Production of any show is a “write off”. You can write off any business related costs. Cancelling a show doesn’t change that.
Cancelling does stop the current spending on that show, and promote other shows above it. That’s the only savings they get. Spending $200 million and cancelling a show after a month is a boneheaded chain of decisions.
I’m pretty sure it’s for tax deductions as it’s a loss if they cancel it. The cost to host the show would be completely negotiable as people would just watch something else.
It’s not an extra write off just because it doesn’t make money. The tax effect is the same as a successful show.
I’m pretty sure that’s not the case and that they can’t write it off as a loss unless they cancel it. I’ve specifically read about that happening with HBO, Disney and Netflix.

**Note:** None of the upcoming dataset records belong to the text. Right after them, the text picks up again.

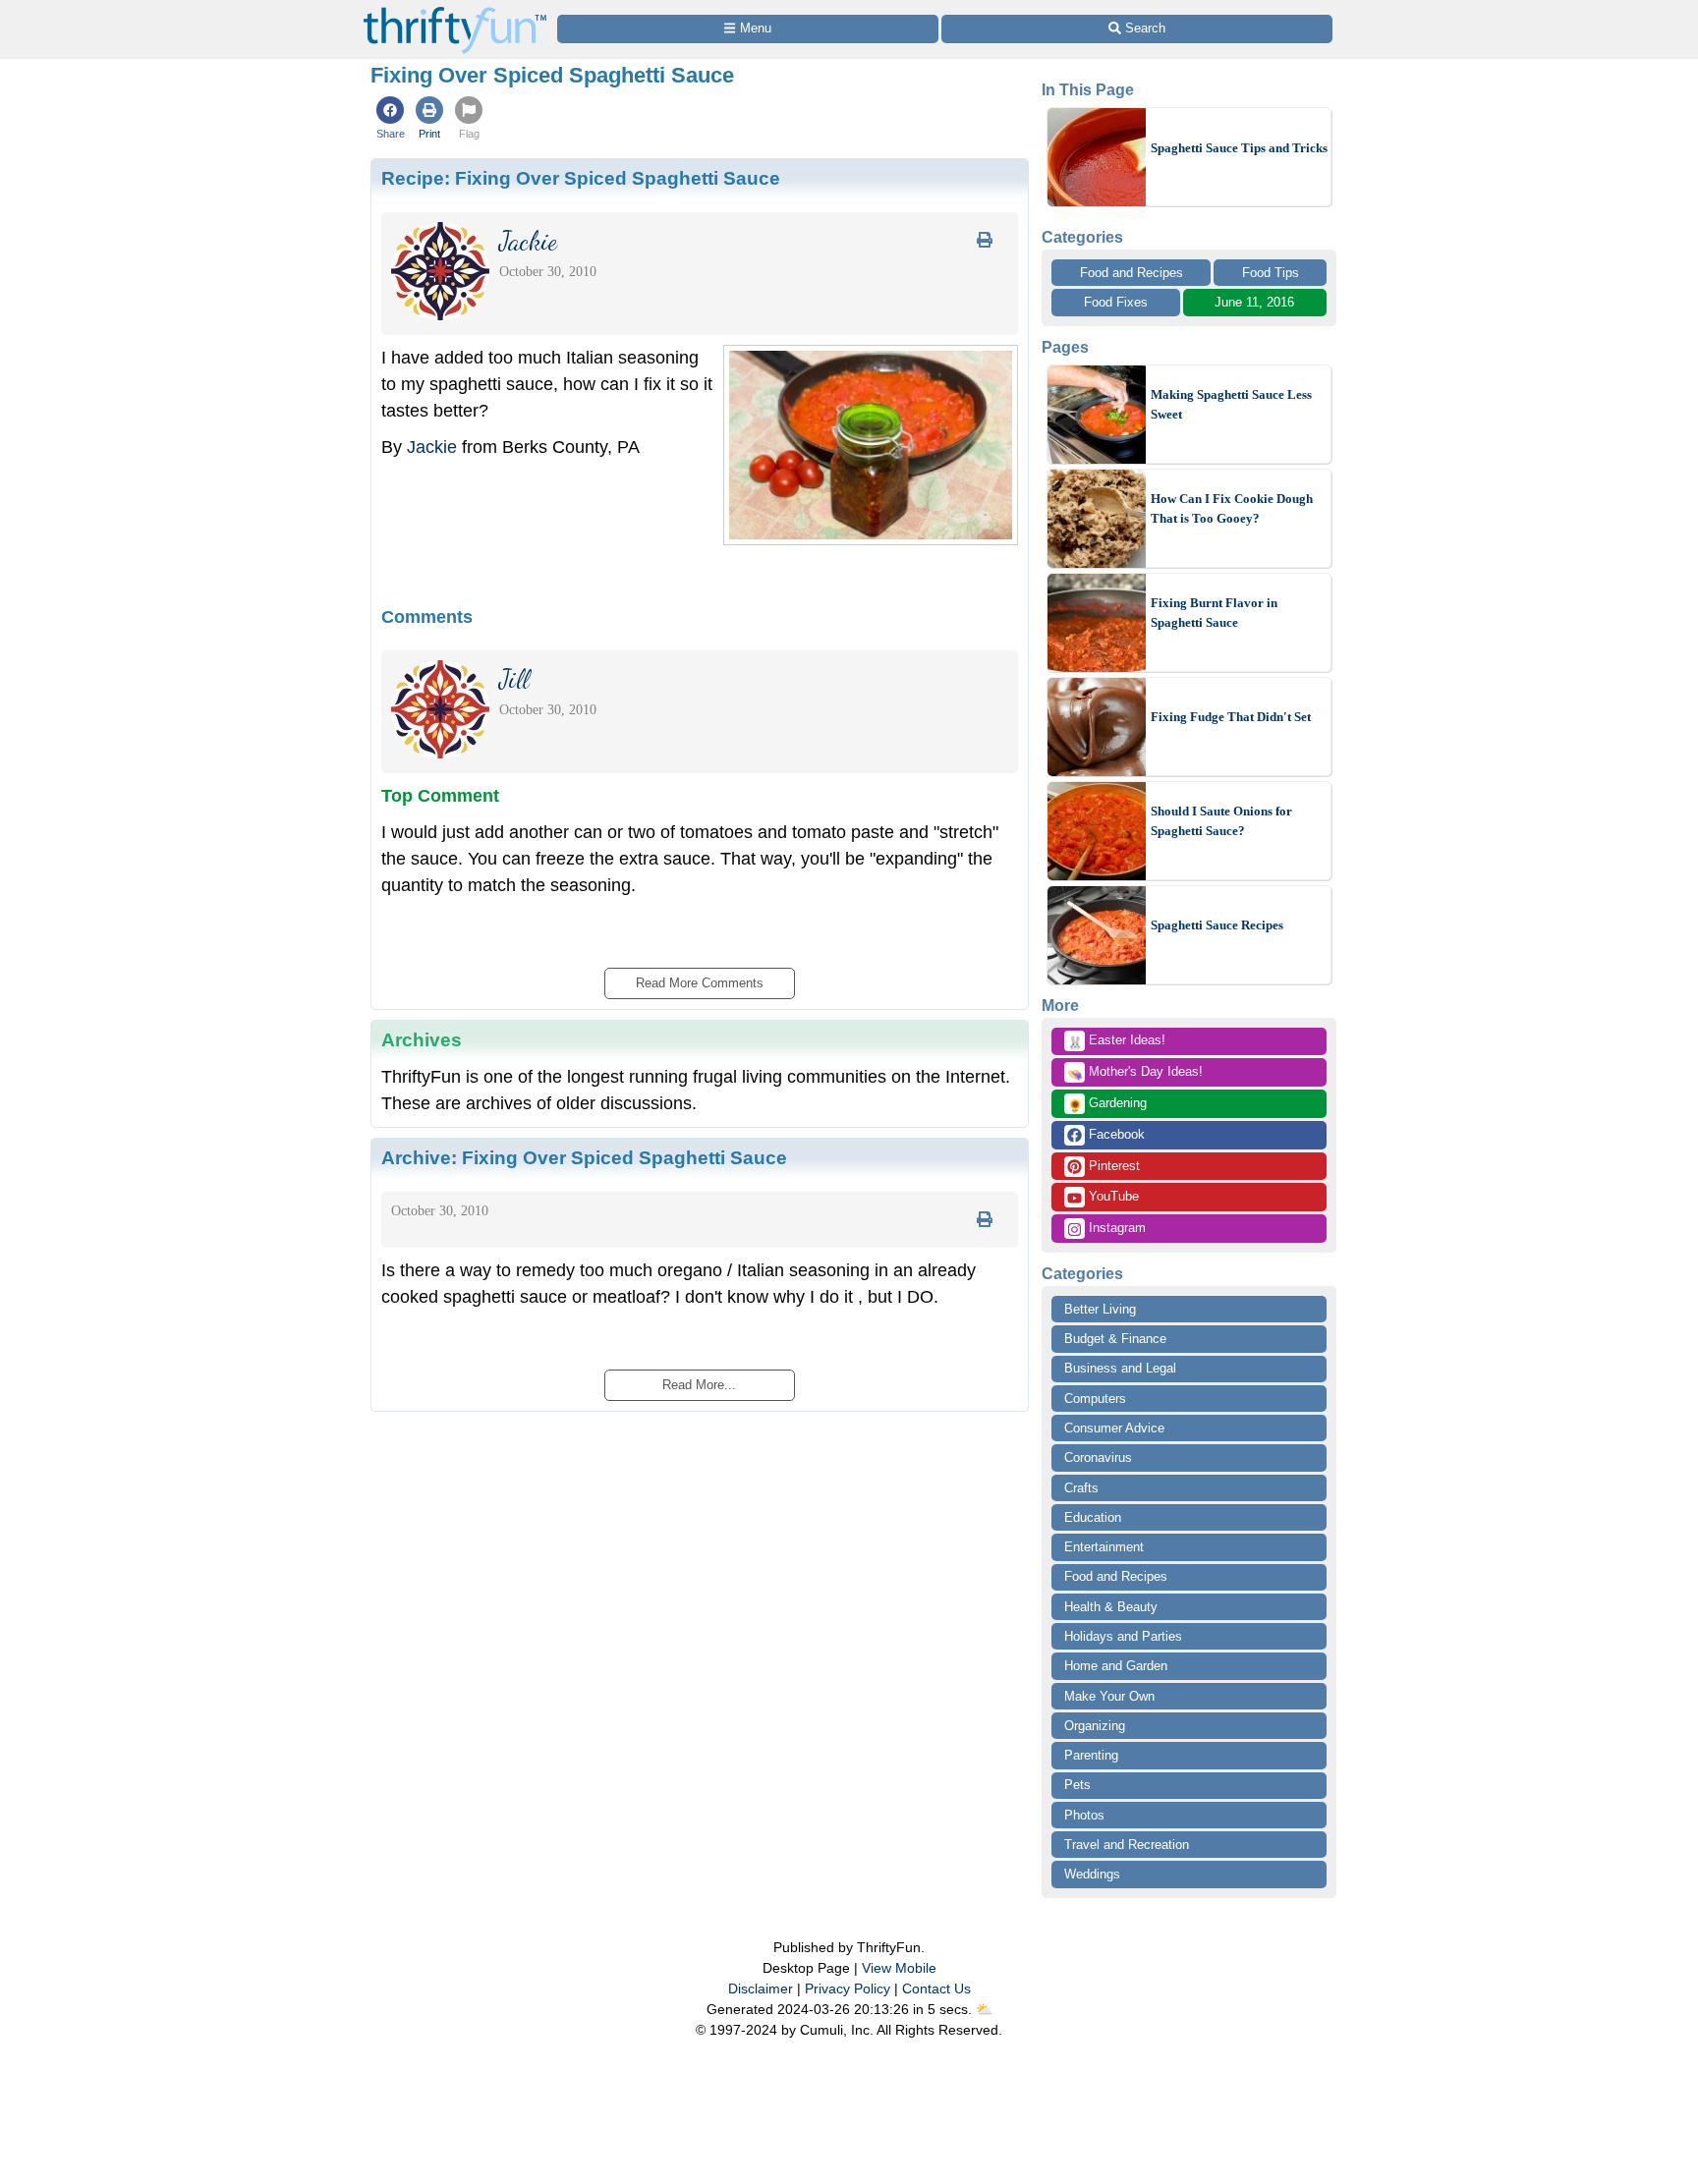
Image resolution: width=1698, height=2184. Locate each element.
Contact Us (936, 1988)
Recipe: (580, 178)
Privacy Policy (847, 1988)
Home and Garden (1115, 1665)
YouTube (1112, 1196)
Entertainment (1104, 1547)
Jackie (432, 447)
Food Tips (1270, 272)
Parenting (1091, 1755)
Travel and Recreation (1126, 1844)
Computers (1095, 1398)
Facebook (1115, 1134)
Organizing (1094, 1725)
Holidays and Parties (1123, 1636)
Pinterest (1112, 1165)
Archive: (584, 1157)
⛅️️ (984, 2009)
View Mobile (899, 1968)
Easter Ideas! (1116, 1041)
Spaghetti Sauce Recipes (1217, 925)
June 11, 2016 (1254, 302)
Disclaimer (760, 1988)
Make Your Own (1109, 1696)
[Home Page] (455, 11)
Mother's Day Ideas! (1135, 1073)
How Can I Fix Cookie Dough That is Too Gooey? (1232, 508)
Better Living (1100, 1309)
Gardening (1107, 1104)
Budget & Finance (1115, 1338)
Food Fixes (1116, 302)
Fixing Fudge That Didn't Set (1231, 716)
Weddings (1092, 1874)
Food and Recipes (1131, 272)
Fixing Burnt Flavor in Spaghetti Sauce (1214, 612)
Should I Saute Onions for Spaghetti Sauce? (1221, 821)
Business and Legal (1120, 1368)
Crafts (1081, 1488)
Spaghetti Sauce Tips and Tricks (1239, 147)
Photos (1084, 1815)
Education (1092, 1517)
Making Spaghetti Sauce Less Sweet (1231, 404)
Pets (1077, 1784)
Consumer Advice (1114, 1428)
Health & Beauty (1111, 1606)
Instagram (1115, 1227)
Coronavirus (1098, 1457)
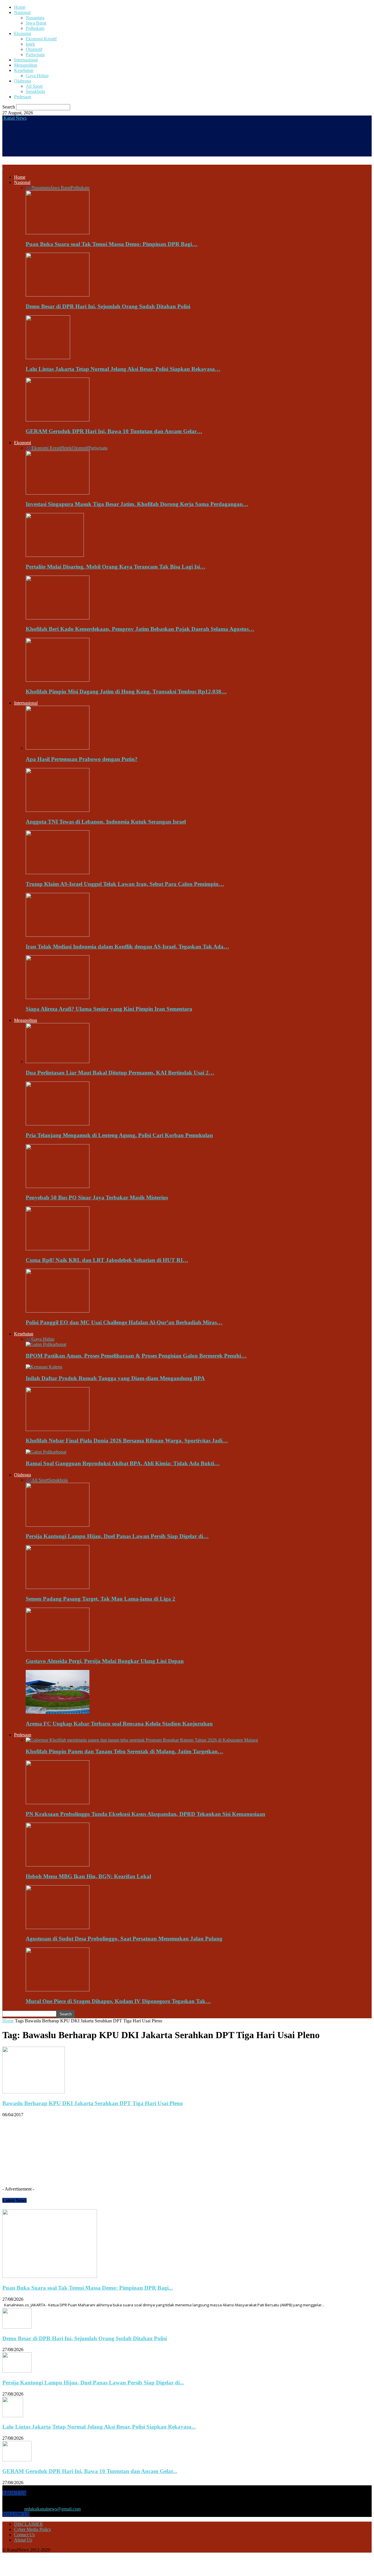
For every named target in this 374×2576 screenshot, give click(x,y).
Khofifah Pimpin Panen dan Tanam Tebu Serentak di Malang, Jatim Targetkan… (124, 1751)
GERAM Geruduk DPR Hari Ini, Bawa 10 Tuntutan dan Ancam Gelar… (114, 431)
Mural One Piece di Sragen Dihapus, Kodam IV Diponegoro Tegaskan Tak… (118, 2001)
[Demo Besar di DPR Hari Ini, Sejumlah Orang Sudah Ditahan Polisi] (57, 294)
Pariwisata (35, 54)
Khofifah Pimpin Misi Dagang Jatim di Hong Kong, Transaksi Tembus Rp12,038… (126, 691)
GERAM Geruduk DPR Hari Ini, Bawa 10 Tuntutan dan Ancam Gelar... (89, 2471)
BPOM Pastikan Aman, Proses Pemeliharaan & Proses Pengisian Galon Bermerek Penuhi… (136, 1356)
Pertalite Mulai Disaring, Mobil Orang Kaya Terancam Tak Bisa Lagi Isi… (115, 567)
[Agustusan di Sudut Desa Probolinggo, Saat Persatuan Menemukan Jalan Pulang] (57, 1927)
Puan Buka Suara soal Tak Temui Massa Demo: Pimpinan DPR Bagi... (87, 2288)
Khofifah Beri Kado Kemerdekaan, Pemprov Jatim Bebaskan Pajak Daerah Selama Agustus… (140, 629)
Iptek (30, 44)
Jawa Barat (36, 22)
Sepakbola (35, 91)
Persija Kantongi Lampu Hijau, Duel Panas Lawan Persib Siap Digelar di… (117, 1536)
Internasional (26, 59)
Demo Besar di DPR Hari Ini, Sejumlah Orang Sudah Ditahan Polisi (108, 306)
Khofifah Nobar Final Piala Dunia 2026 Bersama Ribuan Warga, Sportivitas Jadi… (127, 1440)
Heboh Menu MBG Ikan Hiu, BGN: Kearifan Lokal (88, 1876)
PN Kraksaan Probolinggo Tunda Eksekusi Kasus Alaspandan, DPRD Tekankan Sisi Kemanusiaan (145, 1814)
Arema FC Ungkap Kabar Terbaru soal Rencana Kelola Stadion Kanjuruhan (119, 1724)
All (29, 187)
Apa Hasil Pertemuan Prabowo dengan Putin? (82, 759)
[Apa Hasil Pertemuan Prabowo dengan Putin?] (57, 747)
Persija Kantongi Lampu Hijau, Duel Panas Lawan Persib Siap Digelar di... (93, 2382)
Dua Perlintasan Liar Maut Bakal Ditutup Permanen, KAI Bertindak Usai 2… (120, 1073)
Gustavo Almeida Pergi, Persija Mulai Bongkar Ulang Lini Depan (105, 1661)
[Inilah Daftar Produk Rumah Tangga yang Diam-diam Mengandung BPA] (44, 1366)
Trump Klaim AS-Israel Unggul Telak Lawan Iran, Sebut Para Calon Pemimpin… (125, 884)
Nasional (22, 12)
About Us (23, 2539)
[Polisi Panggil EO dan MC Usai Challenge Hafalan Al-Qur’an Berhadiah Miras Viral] (57, 1310)
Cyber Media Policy (32, 2529)
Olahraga (22, 80)
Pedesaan (22, 96)
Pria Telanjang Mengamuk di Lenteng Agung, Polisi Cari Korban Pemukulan (119, 1135)
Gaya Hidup (37, 75)
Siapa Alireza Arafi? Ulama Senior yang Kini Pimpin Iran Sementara (109, 1009)
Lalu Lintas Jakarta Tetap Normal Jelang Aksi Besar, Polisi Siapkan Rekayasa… (123, 369)
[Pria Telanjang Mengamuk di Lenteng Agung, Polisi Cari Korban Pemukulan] (57, 1123)
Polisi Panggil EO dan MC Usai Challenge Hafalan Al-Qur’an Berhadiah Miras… (124, 1322)
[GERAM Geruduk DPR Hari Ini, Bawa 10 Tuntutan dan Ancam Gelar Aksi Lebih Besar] (57, 419)
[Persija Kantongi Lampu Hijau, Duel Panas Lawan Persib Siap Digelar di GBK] (57, 1525)
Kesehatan (23, 70)
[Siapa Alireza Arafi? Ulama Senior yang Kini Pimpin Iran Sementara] (57, 997)
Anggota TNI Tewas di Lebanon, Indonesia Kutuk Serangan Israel (106, 822)
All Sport (34, 86)
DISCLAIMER (28, 2524)
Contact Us (24, 2534)
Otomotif (34, 49)
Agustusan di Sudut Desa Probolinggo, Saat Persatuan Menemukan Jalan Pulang (124, 1939)
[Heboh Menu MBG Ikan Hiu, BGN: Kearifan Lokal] (57, 1864)
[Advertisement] (108, 142)
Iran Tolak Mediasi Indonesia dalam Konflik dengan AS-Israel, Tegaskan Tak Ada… (127, 946)
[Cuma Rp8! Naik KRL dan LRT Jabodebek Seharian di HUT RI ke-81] (57, 1248)
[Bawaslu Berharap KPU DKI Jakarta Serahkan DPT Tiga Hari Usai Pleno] (33, 2091)
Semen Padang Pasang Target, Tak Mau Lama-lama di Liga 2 (100, 1599)
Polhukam (35, 28)
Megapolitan (25, 65)
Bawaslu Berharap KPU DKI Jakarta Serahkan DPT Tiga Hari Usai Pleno (92, 2103)
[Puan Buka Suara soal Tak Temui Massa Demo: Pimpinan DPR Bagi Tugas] (57, 232)
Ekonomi (22, 33)
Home (19, 7)
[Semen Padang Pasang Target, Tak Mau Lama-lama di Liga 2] (57, 1587)
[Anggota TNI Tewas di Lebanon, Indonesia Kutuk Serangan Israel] (57, 810)
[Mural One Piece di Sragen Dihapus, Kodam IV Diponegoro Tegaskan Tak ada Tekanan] (57, 1989)
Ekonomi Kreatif (41, 38)
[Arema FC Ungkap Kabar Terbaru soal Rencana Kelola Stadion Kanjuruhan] (57, 1712)
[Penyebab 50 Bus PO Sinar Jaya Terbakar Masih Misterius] (57, 1186)
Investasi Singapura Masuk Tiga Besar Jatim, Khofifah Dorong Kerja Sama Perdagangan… (137, 504)
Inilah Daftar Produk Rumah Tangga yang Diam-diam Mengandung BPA (115, 1378)
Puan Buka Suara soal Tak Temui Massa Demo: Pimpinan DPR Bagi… (112, 244)
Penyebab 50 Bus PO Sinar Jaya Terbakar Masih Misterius (97, 1197)
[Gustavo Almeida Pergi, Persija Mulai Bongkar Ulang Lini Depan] (57, 1649)
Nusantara (35, 17)
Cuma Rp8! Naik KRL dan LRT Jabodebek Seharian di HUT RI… (107, 1260)
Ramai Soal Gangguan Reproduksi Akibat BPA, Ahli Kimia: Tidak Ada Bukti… (123, 1463)
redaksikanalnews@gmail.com (52, 2508)
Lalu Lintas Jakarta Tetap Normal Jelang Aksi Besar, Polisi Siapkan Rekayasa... (99, 2427)
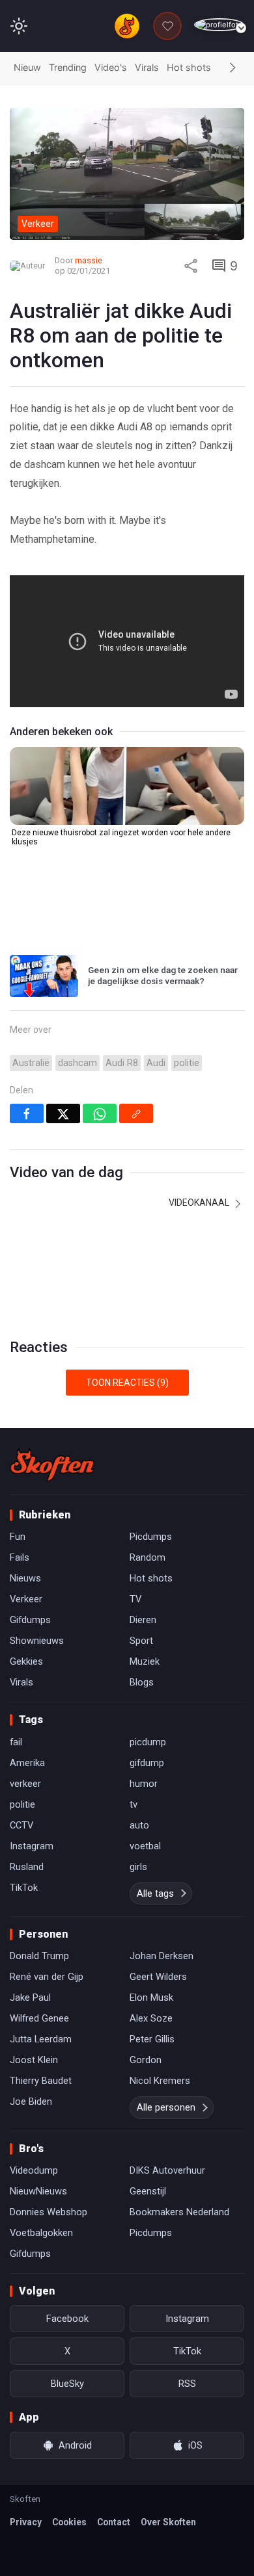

To chalk it up to stupidity when it’s a reoccurring thing among big businesses is stupidity; they’re doing it for a reason and typically that reason is money.
Marketing for Hollywood shows and movies is normally a huge fraction of the budget. If they spend $200m to make the show and realize it’s shit, if they cancel the marketing budget the loss might be smaller than if they spend $150m to market the shit out of it and it flops like they expected.
What sucks is when they remove it from their own streaming services. I can’t see how that helps anyone. It costs next to nothing to add it to the catalogue and make it available to anybody who happens to find it. That way all the hard work of the actors, directors, gaffers, best boys, and everyone else involved isn’t just thrown away.
Maybe that’s why they are on this kick of annual price increases, under the guise of “rising costs” due to “inflation”.